> Task item:
Check each line of the data below for the string "Given", then state how many have it and nothing else.

> Data excerpts:

──────

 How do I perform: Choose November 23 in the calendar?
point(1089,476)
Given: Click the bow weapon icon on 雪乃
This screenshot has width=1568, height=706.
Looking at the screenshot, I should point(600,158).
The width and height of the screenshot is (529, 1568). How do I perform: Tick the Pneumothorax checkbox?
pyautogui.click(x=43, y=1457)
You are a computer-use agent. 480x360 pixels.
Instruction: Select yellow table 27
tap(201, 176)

──────

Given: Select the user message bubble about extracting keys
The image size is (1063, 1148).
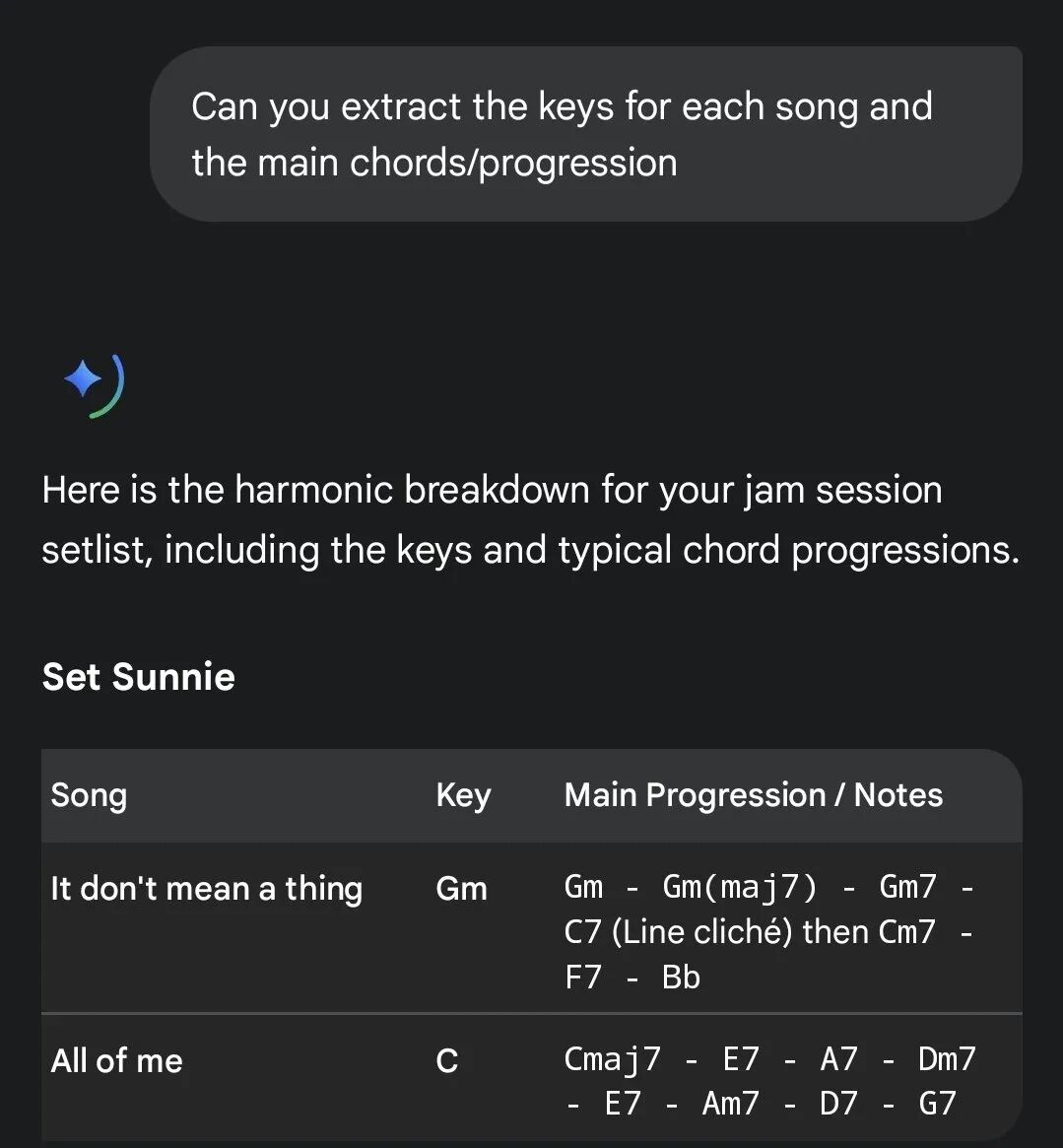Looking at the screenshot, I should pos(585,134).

──────

> Response to the task:
2